ASSIGNMENT: After locating the line that contains "Given: Open the", quote it and all lines after it through the end of the entries, and nothing more. Pictures stay out.

DATA:
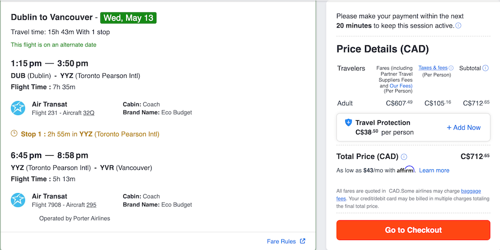Click the Wed, May 13 date badge

pyautogui.click(x=128, y=18)
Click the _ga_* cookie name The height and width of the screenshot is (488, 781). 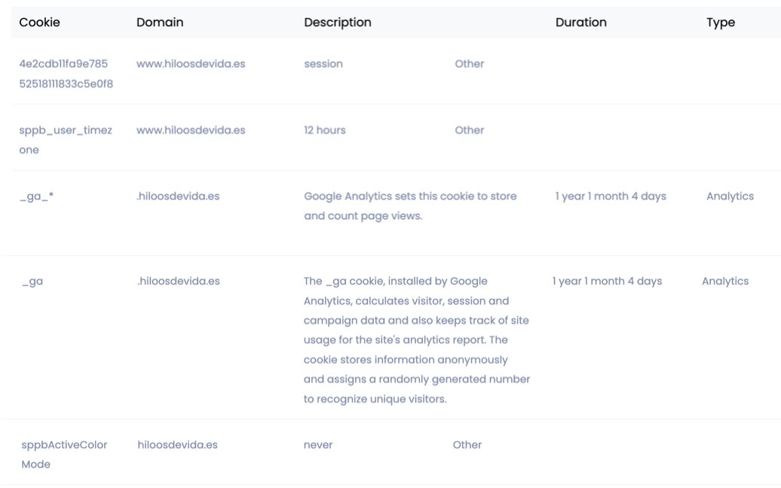(36, 197)
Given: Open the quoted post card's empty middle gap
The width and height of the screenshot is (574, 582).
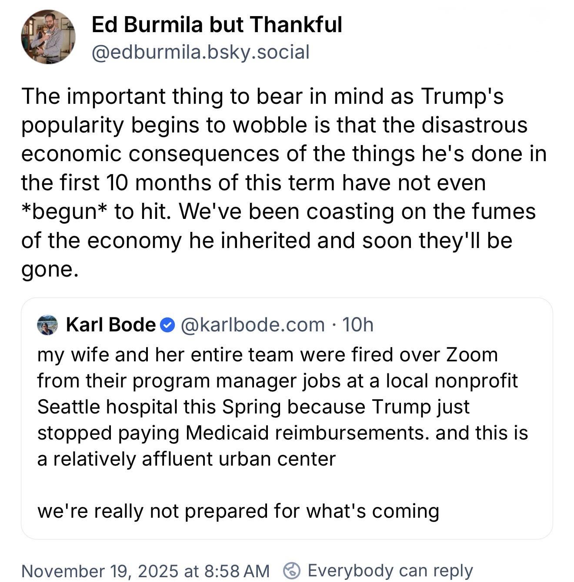Looking at the screenshot, I should [x=287, y=485].
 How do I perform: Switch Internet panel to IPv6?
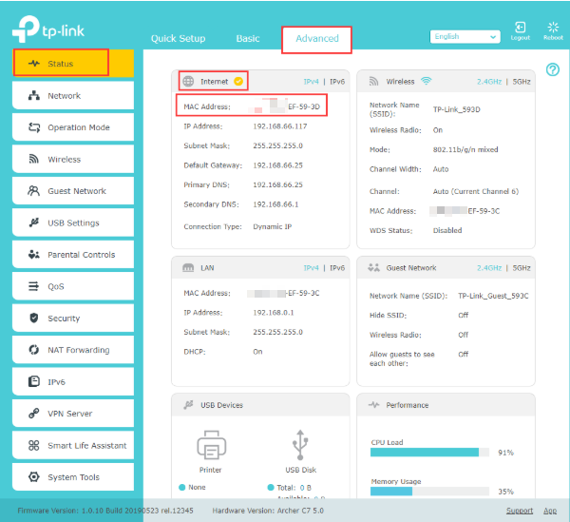click(337, 82)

RESPONSE BOX:
Given: Open the quoted post card's empty middle gap
The width and height of the screenshot is (574, 582).
Looking at the screenshot, I should [x=287, y=485].
 How do I perform: Switch Internet panel to IPv6?
click(337, 82)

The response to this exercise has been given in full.